5.1 Types

All data in a program has an associated type. Internally, all data is stored just as a sequence of bits, so the type of the data is important to understand what it means. We have seen several different types of data already: Numbers, Booleans, and Procedures (we use initial capital letters to signify a datatype).

A datatype defines a set (often infinite) of possible values. The Boolean datatype contains the two Boolean values, true and false. The Number type includes the infinite set of all whole numbers (it also includes negative numbers and rational numbers). We think of the set of possible Numbers as infinite, even though on any particular computer there is some limit to the amount of memory available, and hence, some largest number that can be represented. On any real computer, the number of possible values of any data type is always finite. But, we can imagine a computer large enough to represent any given number.
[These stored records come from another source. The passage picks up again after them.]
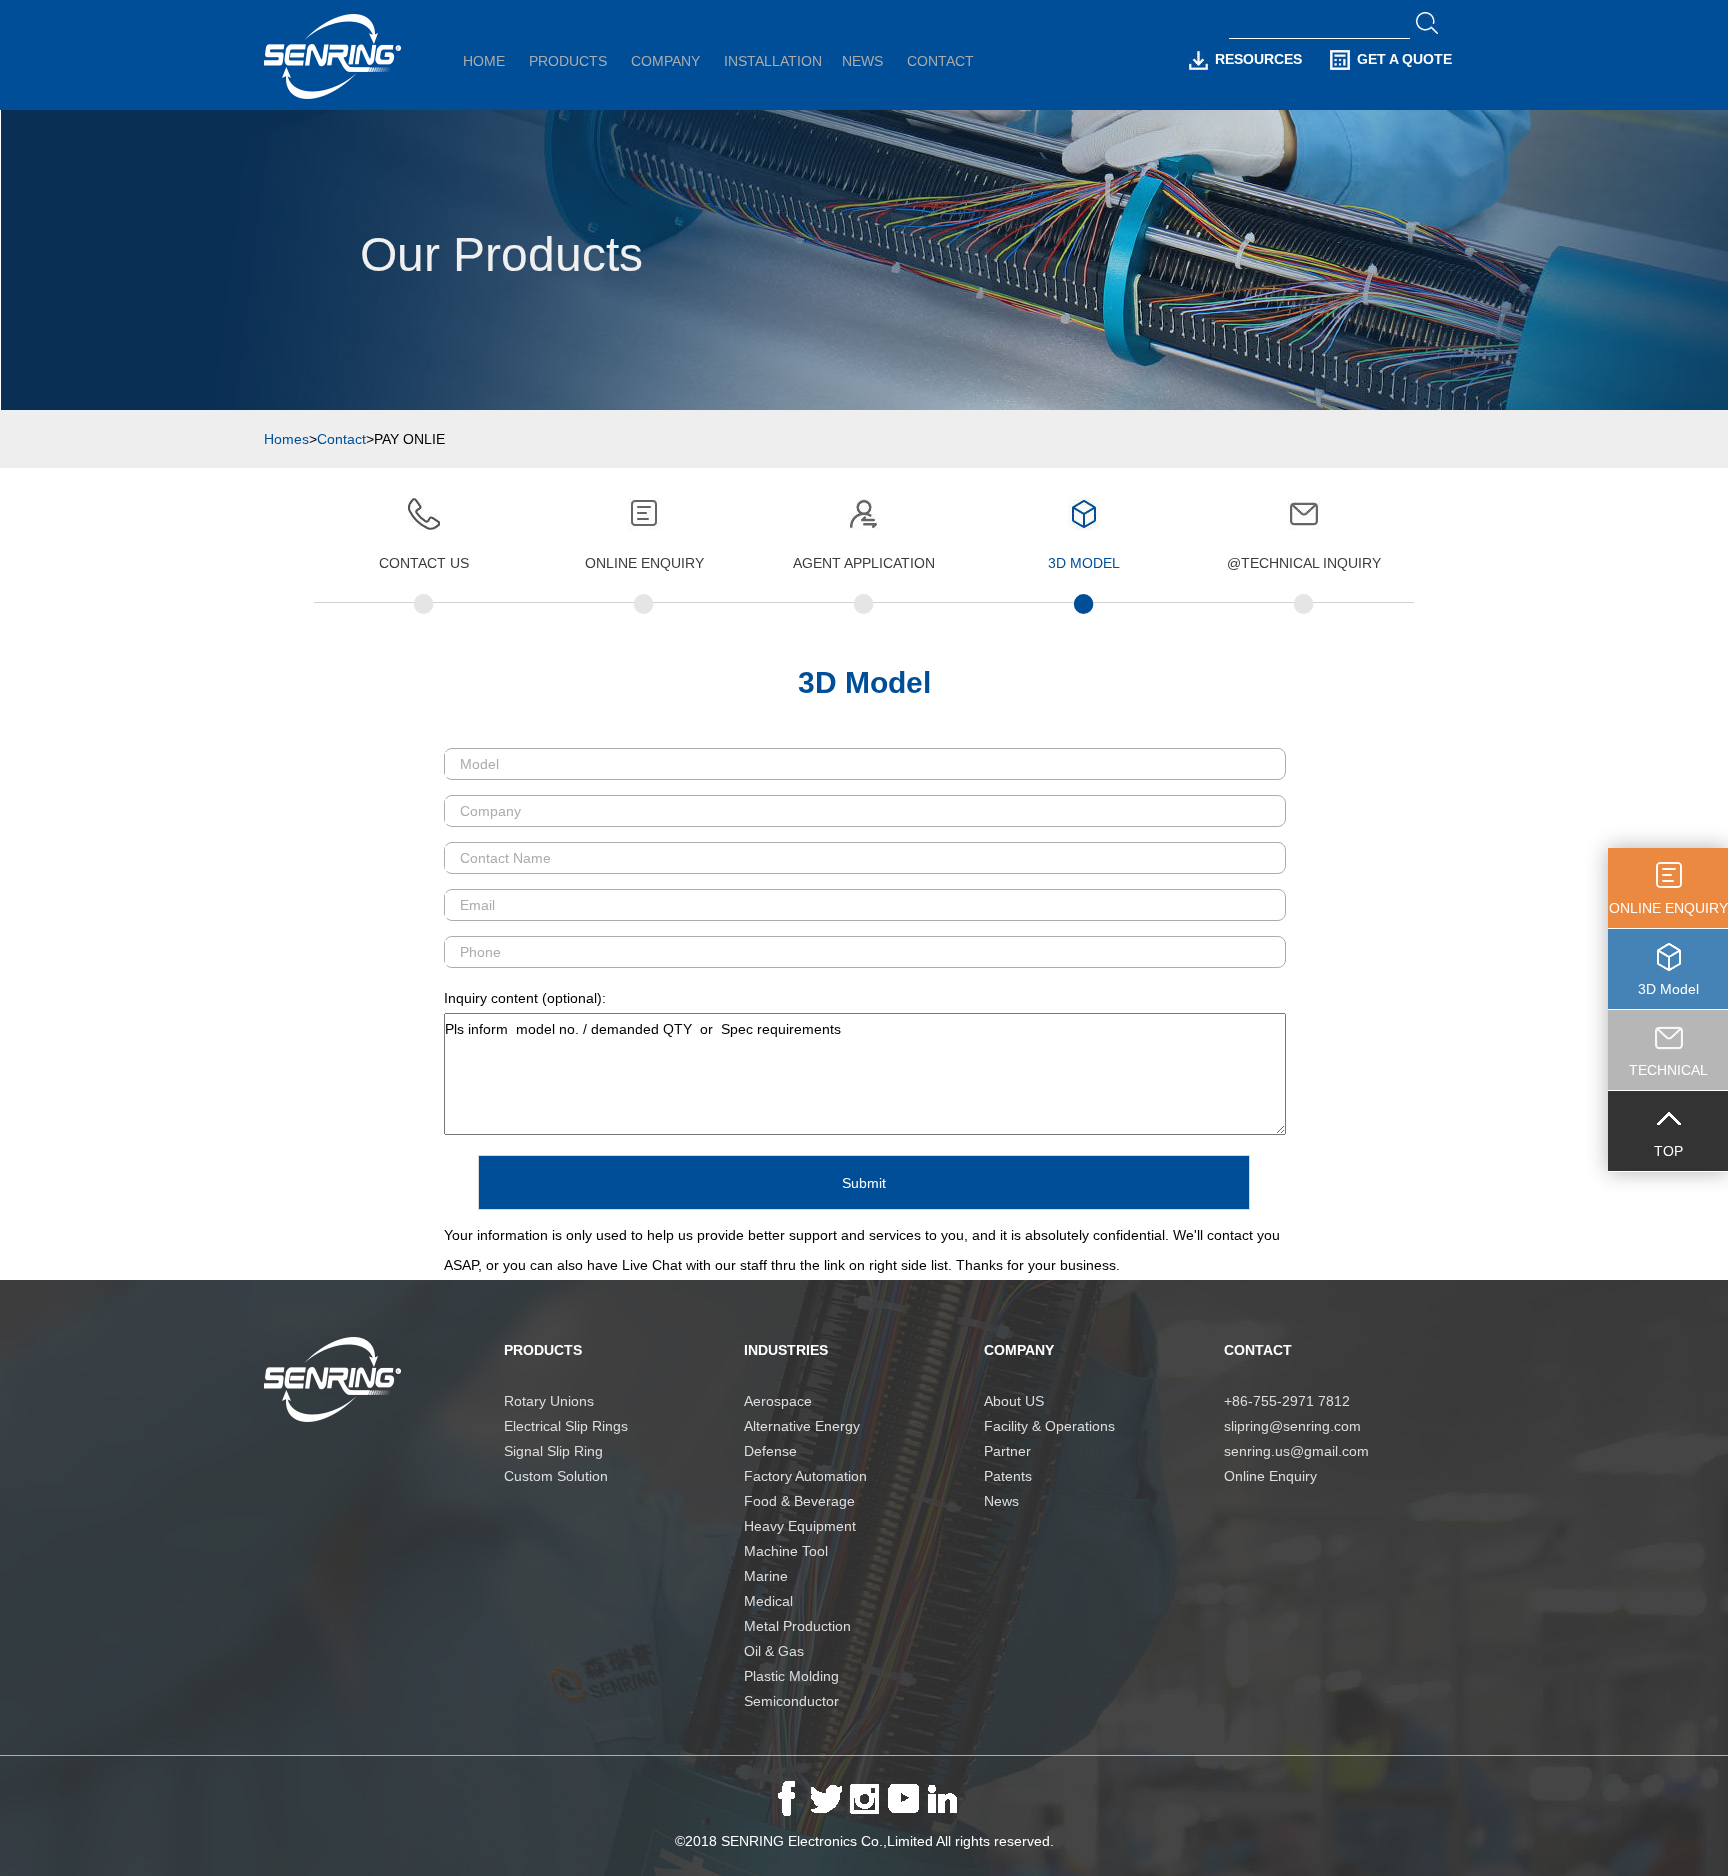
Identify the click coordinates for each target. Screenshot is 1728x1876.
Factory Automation (805, 1476)
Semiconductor (791, 1701)
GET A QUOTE (1404, 59)
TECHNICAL (1668, 1070)
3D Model (1668, 989)
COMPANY (665, 61)
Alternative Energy (802, 1426)
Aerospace (778, 1401)
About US (1014, 1401)
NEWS (862, 61)
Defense (770, 1451)
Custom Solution (556, 1476)
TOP (1668, 1151)
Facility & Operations (1049, 1426)
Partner (1007, 1451)
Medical (768, 1601)
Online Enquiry (1270, 1476)
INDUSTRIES (786, 1350)
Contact (341, 439)
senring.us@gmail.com (1296, 1451)
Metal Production (797, 1626)
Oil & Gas (774, 1651)
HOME (484, 61)
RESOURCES (1258, 59)
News (1001, 1501)
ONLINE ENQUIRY (1668, 908)
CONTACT (940, 61)
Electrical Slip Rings (566, 1426)
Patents (1008, 1476)
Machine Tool (786, 1551)
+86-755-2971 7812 (1287, 1401)
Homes (286, 439)
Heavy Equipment (800, 1526)
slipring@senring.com (1292, 1426)
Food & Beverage (799, 1501)
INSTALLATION (773, 61)
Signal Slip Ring (553, 1451)
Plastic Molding (791, 1676)
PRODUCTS (568, 61)
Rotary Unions (549, 1401)
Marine (766, 1576)
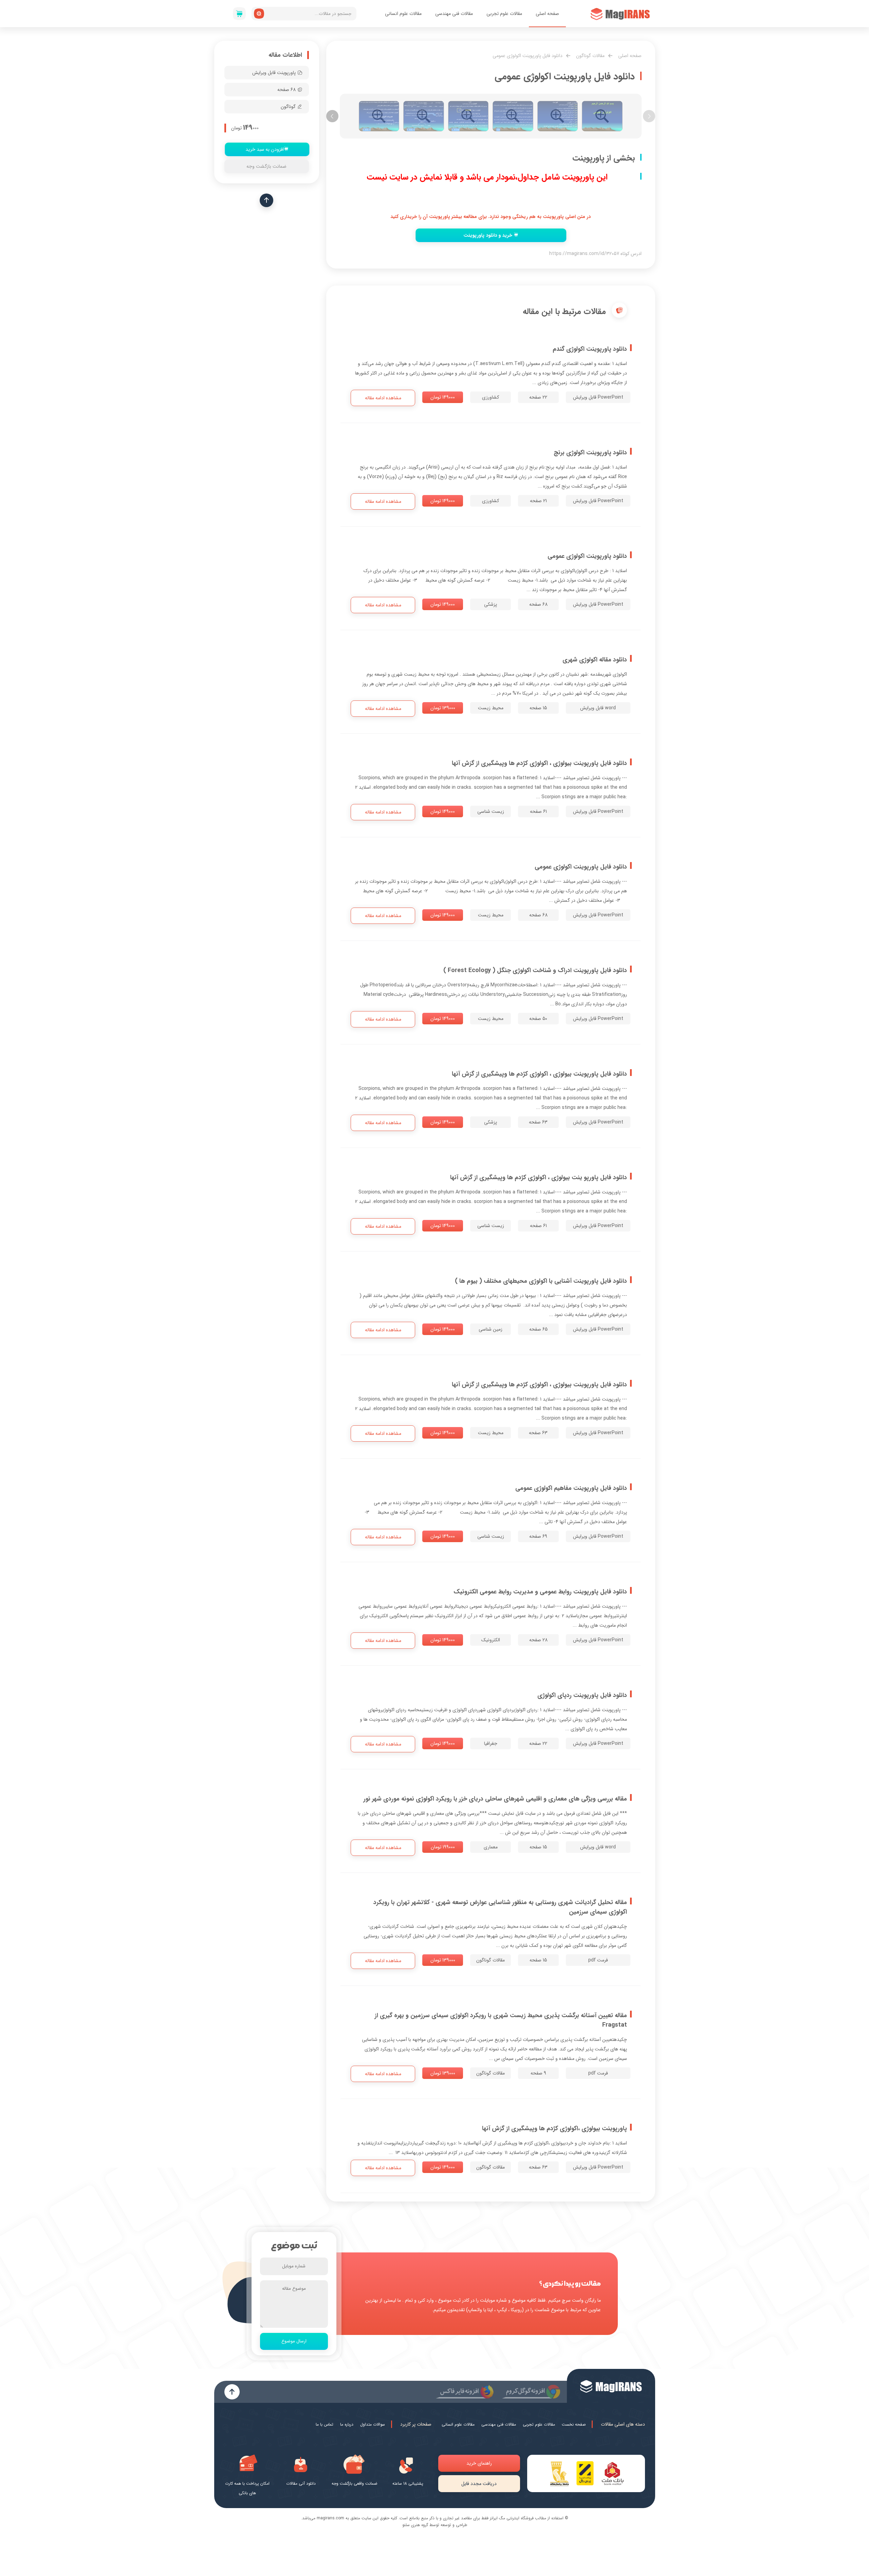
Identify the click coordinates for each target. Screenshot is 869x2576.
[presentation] (649, 116)
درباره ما (346, 2424)
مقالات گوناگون (590, 55)
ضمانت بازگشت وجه (266, 166)
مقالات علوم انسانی (403, 13)
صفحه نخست (574, 2424)
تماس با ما (324, 2424)
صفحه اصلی (547, 13)
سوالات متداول (372, 2424)
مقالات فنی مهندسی (454, 13)
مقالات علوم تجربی (504, 13)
The type of a value determines what can be done with it. For example, a Number can be used as one of the inputs to the primitive procedures +, *, and =. A Boolean can be used as the first subexpression of an if expression and as the input to the not procedure (not can also take a Number as its input, but for all Number value inputs the output is false), but cannot be used as the input to +, *, or =.1

A Procedure can be the first subexpression in an application expression. There are infinitely many different types of Procedures, since the type of a Procedure depends on its input and output types. For example, recall bigger procedure from Chapter 3:

bigger (define (bigger a b) (if ( > a b) a b))

It takes two Numbers as input and produces a Number as output. We denote this type as:

Number $\times $ Number $\rightarrow $ Number

The inputs to the procedure are shown on the left side of the arrow. The type of each input is shown in order, separated by the $\times $ symbol.2 The output type is given on the right side of the arrow.

From its definition, it is clear that the bigger procedure takes two inputs from its parameter list. How do we know the inputs must be Numbers and the output is a Number?

The body of the bigger procedure is an if expression with the predicate expression (> a b). This applies the > primitive procedure to the two inputs. The type of the > procedure is Number $\times $ Number $\rightarrow $ Boolean. So, for the predicate expression to be valid, its inputs must both be Numbers. This means the input values to bigger must both be Numbers. We know the output of the bigger procedure will be a Number by analyzing the consequent and alternate subexpressions: each evaluates to one of the input values, which must be a Number.

Starting with the primitive Boolean, Number, and Procedure types, we can build arbitrarily complex datatypes. This chapter introduces mechanisms for building complex datatypes by combining the primitive datatypes.

Exercise 5.1 Describe the type of each of these expressions.

  1. 17
  2.  (lambda (a) (> a 0))
  3.  ((lambda (a) (> a 0)) 3)
  4.  (lambda (a) (lambda (b) ( > a b)))
  5.  (lambda (a) a)

Exercise 5.2 Define or identify a procedure that has the given type.

  1. Number $\times $ Number $\rightarrow $ Boolean
  2. Number $\rightarrow $ Number
  3. (Number $\rightarrow $ Number) $\times $ (Number $\rightarrow $ Number) $\rightarrow $ (Number $\rightarrow $ Number)
  4. Number $\rightarrow $ (Number $\rightarrow $ (Number $\rightarrow $ Number))

  1. The primitive procedure equal? is a more general comparison procedure that can take as inputs any two values, so could be used to compare Boolean values. For example, (equal? false false) evaluates to true and (equal? true 3) is a valid expression that evaluates to false

  2. The notation using $\times $ to separate input types makes sense if you think about the number of different inputs to a procedure. For example, consider a procedure that takes two Boolean values as inputs, so its type is Boolean $\times $ Boolean $\rightarrow $ Value. Each Boolean input can be one of two possible values. If we combined both inputs into one input, there would be $2 \times 2$ different values needed to represent all possible inputs.